Besides a good INCH POUND torque wrench, a 3/8 drive FT POUND torque wrench is needed as most 1/2 inch ones are like 0 to 250 ft/pounds and are not as accurate at the bottom end of their range as one where 100 Ft Pounds is the top end... the 44 Ft Pounds for the final torque of the head bolts is going to near mid range.... and on some of the initial torques you will be converting FT to INCH and using the inch pound wrench as it is hard to get a 7 foot pound reading but easy to get 84 inch pounds on a 250 INCH POUND wrench.... and some of the bolts you are not going to get to with a torque wrench so a calibrated elbow will be required.

Lots of cleaning solvent and lint free rags... contact cleaner/MAF Sensor cleaner worked for me.

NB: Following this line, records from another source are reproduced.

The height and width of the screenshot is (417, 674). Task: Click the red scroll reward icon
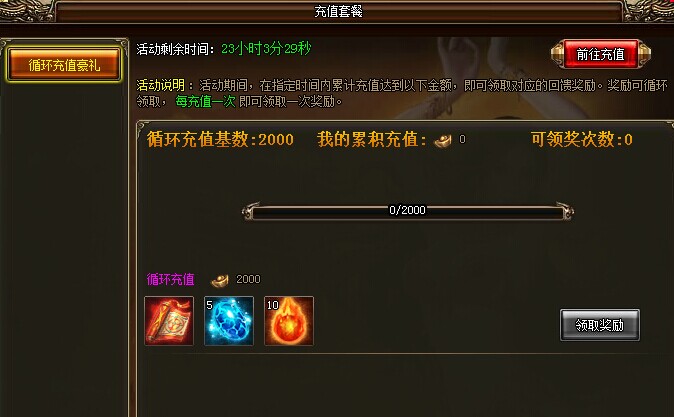pyautogui.click(x=169, y=321)
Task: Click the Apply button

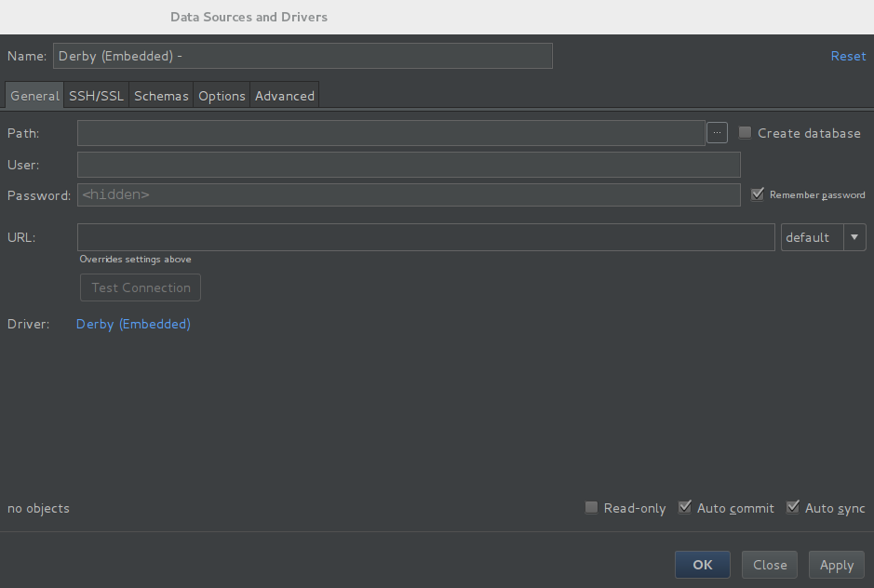Action: [837, 565]
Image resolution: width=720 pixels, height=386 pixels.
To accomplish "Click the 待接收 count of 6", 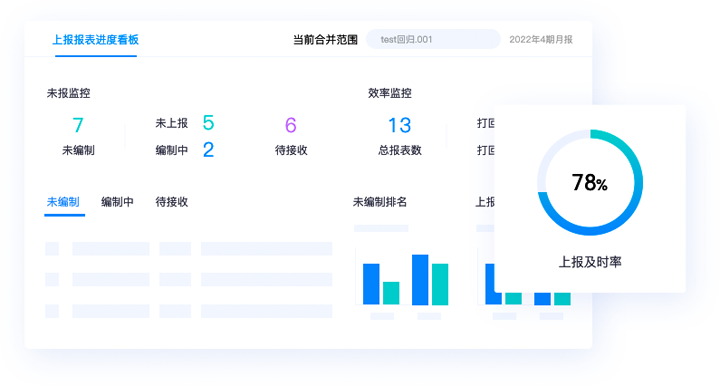I will [291, 125].
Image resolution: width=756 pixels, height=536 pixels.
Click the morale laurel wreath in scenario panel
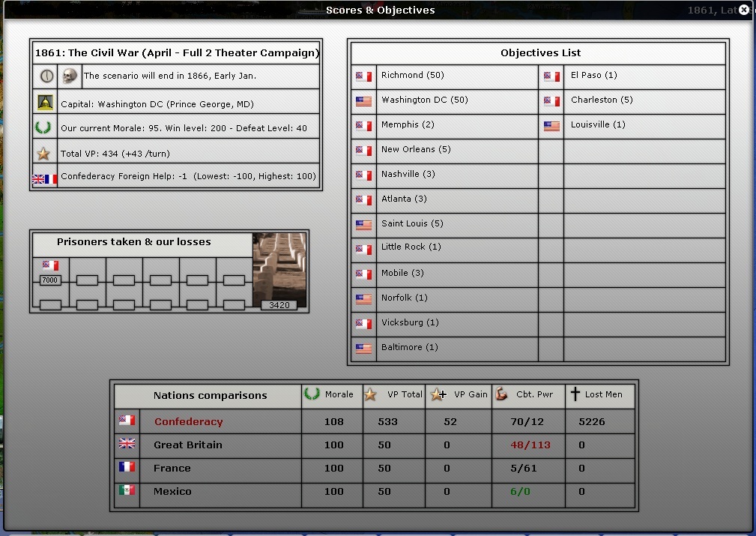click(x=46, y=127)
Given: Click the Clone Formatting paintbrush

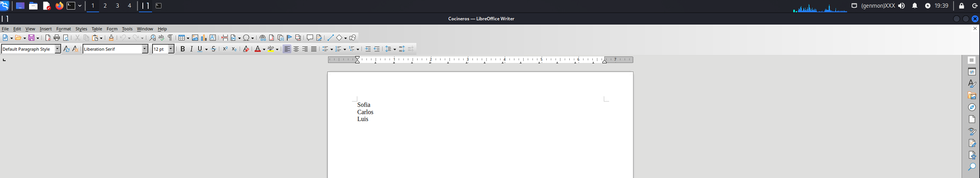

If you are not going to pull the heads, and you are going to cheat by not taking the rocker boxes apart to get the push rods out, you are going to need a set of heavy effn duty bolt cutters to cut the OEM push rods out, and I mean industrial quality, anything you find at a consumer store (Home Depot, Harbor Freight) ain't going to cut it literally and figuratively .

Oh some sort of a jack because you are going to have to rotate the rear wheel in 6th gear to set the push rods... you need to get the lifters on the base circle of the cam (both lifters down as far as they can go at the same time) to set the pre-load of the lifters with the S&S push rods


 

Last edited by Neggy ZRXOA 5248; 03-07-2021 at 10:25 PM.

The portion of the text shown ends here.